Tout le contraire de ce que soutenait Jean-Claude Marsan, professeur à l'École d'architecture, deux jours auparavant dans Le Devoir. Il évalue l'impact du projet comme étant plutôt nul, sinon négatif, sur le plan de l'urbanisme.

 

Manque d'intégration

Les contraintes du projet actuel laissent quant même Sylvain Lefebvre perplexe: le quartier résidentiel des Floralies subira une pollution sonore non négligeable, l'idée d'un toit rétractable est plutôt inquiétante et l'utilisation limitée au baseball est difficile à défendre.

C'est sur ce dernier point que le projet paraît le moins vendable aux yeux du chercheur. Ayant laissé son auditoire sur sa faim quant à l'investissement de fonds publics, il a confié à Forum qu'il serait favorable à une telle éventualité si le stade pouvait servir également à d'autres activités. "Sinon, l'idée est inconcevable."

Les possibilités d'utilisation multifonctionnelle apparaissent toutefois limitées et aucun stade de baseball aux États-Unis n'est polyvalent. En revanche, des concerts pourraient y être présentés comme au stade Du Maurier et l'on pourrait même y aménager des patinoires en hiver, a-t-il suggéré.

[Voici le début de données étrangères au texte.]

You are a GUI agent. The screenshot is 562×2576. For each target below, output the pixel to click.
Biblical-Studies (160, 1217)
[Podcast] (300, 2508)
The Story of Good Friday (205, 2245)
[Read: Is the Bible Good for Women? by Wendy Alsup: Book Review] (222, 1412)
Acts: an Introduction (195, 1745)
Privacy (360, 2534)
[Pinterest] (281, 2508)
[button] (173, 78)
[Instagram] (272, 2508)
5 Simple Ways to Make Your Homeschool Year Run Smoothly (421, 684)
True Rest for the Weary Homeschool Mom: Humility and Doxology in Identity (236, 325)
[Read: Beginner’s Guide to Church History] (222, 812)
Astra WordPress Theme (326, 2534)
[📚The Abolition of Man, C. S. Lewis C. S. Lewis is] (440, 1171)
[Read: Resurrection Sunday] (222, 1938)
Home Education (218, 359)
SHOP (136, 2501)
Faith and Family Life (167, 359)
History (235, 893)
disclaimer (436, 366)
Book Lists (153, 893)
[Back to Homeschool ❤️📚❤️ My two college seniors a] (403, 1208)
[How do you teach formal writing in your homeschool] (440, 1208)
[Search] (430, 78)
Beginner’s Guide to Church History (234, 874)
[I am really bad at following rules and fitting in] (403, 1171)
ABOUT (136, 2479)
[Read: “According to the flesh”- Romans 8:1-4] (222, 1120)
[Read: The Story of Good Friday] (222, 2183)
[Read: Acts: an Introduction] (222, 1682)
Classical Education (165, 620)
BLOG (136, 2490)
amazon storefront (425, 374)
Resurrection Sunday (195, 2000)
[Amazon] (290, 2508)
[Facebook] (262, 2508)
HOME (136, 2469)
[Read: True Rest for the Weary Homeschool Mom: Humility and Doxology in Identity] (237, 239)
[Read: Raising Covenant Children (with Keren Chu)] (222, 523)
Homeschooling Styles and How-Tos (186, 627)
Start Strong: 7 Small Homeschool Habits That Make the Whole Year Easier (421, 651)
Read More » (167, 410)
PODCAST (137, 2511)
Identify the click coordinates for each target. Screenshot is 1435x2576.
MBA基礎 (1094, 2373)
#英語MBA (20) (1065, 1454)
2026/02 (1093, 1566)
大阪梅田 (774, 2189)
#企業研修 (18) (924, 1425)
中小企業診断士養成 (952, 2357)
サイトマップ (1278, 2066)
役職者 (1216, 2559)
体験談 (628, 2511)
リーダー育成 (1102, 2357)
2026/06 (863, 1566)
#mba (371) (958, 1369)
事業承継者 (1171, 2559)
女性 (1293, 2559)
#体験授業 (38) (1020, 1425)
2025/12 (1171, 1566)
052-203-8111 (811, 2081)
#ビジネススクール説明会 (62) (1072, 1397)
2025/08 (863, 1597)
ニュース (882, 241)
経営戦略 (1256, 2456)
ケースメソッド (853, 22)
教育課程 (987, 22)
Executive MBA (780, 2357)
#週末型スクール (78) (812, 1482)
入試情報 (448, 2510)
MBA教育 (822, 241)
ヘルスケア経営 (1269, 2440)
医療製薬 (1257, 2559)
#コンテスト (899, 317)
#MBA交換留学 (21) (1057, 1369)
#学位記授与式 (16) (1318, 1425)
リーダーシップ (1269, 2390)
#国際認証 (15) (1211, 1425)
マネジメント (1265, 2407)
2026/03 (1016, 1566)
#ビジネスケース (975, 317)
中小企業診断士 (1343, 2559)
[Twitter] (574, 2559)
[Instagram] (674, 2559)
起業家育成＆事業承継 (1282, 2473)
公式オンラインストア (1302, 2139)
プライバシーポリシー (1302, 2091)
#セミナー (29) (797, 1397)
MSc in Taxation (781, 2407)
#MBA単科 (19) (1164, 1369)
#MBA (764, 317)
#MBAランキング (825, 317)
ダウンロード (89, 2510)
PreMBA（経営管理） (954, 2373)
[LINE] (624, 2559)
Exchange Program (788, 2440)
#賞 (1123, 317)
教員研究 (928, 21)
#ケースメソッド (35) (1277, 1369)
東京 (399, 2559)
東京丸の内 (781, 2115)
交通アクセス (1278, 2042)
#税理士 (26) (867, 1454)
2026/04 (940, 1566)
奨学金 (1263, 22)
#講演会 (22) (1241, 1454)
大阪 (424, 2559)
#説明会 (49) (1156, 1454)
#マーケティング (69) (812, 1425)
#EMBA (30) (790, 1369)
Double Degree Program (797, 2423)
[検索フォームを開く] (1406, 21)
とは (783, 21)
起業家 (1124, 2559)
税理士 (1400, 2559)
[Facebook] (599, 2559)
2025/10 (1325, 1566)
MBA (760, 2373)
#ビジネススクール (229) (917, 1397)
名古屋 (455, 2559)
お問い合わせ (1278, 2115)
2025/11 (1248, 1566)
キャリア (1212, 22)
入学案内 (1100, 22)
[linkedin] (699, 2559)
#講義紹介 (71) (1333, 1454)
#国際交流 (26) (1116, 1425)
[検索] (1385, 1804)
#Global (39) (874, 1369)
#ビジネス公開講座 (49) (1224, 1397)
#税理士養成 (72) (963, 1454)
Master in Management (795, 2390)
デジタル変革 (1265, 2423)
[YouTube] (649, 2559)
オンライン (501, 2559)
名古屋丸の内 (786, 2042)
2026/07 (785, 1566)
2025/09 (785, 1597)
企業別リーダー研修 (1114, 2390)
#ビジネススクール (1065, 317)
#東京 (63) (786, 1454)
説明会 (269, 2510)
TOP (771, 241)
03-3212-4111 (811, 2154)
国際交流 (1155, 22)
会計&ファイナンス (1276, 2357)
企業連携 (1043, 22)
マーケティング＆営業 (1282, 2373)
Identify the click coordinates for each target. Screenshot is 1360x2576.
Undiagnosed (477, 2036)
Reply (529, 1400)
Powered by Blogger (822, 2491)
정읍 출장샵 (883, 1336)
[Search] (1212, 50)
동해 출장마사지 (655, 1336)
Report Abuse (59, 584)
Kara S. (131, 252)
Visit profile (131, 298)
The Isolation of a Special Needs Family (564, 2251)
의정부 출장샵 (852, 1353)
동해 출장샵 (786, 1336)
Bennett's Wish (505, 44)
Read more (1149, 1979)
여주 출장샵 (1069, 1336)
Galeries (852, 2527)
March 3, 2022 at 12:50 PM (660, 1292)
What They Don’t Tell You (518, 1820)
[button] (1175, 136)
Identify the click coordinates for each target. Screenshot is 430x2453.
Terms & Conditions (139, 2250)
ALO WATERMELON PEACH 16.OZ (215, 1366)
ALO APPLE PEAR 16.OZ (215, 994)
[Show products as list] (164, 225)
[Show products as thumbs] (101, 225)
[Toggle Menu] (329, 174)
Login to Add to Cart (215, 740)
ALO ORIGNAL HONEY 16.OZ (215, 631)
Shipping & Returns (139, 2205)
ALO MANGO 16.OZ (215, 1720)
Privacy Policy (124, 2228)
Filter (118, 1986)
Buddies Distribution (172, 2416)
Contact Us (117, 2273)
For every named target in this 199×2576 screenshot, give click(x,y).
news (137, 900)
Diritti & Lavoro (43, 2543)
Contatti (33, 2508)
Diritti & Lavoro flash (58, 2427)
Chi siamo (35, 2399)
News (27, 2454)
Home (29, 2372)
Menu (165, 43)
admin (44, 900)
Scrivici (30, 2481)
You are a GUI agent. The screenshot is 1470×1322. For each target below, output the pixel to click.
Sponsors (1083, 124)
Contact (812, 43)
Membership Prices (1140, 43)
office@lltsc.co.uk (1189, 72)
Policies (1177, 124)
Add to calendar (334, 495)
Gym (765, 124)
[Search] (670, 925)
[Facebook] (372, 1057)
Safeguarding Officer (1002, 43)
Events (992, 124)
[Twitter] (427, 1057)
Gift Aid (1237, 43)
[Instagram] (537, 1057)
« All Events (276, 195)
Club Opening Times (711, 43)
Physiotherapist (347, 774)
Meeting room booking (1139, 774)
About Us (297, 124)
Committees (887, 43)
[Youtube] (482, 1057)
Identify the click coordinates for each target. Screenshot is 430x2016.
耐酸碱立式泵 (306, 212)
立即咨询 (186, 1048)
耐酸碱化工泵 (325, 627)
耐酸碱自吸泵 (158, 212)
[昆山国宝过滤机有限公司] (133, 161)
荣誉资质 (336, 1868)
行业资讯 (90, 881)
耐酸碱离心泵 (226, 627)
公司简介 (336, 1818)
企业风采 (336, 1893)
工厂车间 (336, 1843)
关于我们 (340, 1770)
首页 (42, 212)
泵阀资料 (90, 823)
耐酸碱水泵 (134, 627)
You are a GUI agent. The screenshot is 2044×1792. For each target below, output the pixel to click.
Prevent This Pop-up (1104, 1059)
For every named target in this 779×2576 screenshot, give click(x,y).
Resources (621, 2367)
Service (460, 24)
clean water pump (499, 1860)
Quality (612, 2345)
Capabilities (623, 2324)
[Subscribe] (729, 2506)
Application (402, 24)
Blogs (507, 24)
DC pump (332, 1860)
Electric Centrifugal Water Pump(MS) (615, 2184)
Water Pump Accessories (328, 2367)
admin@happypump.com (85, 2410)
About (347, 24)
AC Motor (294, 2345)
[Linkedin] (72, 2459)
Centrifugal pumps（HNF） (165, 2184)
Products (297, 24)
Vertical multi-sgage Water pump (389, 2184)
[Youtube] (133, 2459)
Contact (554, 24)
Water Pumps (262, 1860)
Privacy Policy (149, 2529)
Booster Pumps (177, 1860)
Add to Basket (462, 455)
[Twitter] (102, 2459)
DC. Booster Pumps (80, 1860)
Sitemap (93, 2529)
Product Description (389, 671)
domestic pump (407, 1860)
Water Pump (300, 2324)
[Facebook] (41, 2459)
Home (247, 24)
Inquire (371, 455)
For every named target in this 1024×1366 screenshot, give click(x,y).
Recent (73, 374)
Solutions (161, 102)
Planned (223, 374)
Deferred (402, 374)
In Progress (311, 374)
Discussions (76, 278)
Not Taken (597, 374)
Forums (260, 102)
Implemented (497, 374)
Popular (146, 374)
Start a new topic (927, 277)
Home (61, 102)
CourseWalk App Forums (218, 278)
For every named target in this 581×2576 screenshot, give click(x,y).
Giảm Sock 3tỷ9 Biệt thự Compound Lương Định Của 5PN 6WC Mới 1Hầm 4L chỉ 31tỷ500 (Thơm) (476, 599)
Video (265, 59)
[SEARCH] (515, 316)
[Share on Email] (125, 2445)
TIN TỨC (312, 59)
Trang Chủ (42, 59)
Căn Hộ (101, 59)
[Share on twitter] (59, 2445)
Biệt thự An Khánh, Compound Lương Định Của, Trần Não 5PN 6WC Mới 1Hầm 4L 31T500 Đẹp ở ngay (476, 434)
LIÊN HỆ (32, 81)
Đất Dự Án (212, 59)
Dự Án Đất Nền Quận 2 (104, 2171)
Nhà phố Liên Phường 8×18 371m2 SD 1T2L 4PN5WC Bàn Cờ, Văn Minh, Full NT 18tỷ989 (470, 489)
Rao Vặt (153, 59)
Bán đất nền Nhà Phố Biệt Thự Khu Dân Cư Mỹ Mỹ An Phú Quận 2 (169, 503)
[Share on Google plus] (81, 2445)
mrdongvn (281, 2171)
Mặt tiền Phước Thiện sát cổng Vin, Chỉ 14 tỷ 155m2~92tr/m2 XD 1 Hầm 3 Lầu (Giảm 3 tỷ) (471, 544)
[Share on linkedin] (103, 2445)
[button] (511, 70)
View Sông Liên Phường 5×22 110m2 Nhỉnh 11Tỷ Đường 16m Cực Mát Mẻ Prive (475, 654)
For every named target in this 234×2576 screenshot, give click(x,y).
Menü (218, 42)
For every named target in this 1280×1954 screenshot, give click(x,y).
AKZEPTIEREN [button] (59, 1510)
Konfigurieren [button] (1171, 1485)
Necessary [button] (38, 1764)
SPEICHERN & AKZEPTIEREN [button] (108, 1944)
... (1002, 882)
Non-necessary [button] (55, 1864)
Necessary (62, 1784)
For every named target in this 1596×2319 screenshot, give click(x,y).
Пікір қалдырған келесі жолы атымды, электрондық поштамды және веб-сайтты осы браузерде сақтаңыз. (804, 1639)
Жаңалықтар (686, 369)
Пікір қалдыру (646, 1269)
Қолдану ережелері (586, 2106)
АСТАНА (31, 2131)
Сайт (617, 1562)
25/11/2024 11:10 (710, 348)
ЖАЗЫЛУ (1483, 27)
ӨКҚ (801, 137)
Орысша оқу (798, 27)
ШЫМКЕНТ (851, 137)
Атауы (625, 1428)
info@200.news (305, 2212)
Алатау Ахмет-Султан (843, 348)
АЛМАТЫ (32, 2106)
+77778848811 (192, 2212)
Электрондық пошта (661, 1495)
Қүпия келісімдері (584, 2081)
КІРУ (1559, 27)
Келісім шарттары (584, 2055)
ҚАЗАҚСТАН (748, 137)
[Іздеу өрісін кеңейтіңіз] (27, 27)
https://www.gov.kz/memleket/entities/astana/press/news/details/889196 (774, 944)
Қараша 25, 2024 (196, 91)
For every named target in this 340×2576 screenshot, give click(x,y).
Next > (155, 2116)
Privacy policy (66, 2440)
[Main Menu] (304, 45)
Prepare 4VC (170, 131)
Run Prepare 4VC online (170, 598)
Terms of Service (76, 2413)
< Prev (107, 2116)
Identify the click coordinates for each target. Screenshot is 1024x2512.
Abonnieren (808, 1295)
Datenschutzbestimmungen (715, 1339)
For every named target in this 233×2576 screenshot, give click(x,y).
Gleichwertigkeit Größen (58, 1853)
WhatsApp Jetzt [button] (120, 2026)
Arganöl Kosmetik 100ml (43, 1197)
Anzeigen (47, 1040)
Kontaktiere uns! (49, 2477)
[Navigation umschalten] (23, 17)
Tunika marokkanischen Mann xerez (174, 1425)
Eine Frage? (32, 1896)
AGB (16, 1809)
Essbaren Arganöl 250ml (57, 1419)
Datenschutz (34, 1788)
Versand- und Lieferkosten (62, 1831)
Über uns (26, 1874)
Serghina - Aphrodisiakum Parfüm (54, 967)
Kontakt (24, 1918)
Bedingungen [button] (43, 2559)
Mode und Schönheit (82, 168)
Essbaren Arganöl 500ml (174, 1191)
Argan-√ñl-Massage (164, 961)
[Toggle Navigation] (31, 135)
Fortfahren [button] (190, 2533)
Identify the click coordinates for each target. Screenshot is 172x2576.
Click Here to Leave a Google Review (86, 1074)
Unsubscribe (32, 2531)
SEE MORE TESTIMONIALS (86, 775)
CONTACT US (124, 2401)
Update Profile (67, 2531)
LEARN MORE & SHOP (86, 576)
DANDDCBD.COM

L'autre faiblesse majeure du projet est son manque d'intégration à la trame urbaine du secteur. En réponse aux critiques adressées par Jean-Claude Marsan, Sylvain Lefebvre a reconnu qu'"aucun projet de stade ne réussit à lui seul à revitaliser un quartier. Les projets qui ont réussi aux États-Unis étaient intégrés dans une opération large débordant les seuls besoins du baseball et ont été menés par une coalition d'acteurs socio-économiques et politiques."

Cette dimension est absente du projet actuel et ne semble préoccuper ni les promoteurs ni les décideurs politiques.

"Personne n'est capable de pousser l'affaire, le maire est dans le coma, et la léthargie est telle que l'opposition au projet n'a même pas besoin de se manifester, lançait Daniel Latouche. La question fondamentale est de savoir si Montréal veut un club professionnel de baseball ou non. Si la communauté des affaires n'en veut pas, on fait une croix sur le projet."

Et pendant ce temps, on s'apprête à remplacer la toile du Stade olympique, un édifice de propriété publique, au coût de 38 millions de dollars.